Our measures of the specific domains of the total pain model were limited. Nonetheless, our findings suggest actionable targets for future interventions. Because of the cross-sectional study design, it is difficult to ascertain whether pain severity contributed to social isolation and increased symptomatology or whether social isolation and increased symptomatology contributed to pain severity. The item measuring interference with social relations had a mean of 2.67 (range 0–10), suggesting that HF veterans experience significant social isolation. Still, because the item measuring social relations contains the word “pain,” there is concern for endogeneity with this variable. Although this study is unique in including veterans with both systolic and diastolic dysfunction, the results may not be generalizable to patients with isolated systolic or diastolic dysfunction. Yet by including both types of dysfunction, this sample may more closely reflect a population encountered in a community practice. Finally, we oversampled for veterans with fair or poor health, and our findings may more closely reflect veterans who have a greater overall burden of illness. However, choosing this vulnerable population allowed us to focus on a population in whom the opportunities and importance of palliating symptomatic concerns is greatest.

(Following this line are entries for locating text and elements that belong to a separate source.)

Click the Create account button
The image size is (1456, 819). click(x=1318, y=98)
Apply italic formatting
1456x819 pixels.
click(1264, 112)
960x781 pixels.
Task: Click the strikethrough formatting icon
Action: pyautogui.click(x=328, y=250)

HF patients report substantial levels of pain in outpatient settings. This study suggests that veterans who report more interference with social relations and a larger number of symptoms suffer more severe pain. Treating pain severity more aggressively may improve social relations, symptom prevalence, and other domains of well-being. The association of physical, psychological, social, and spiritual domains with pain severity suggests that multidisciplinary interventions are needed to address the complex nature of pain in HF.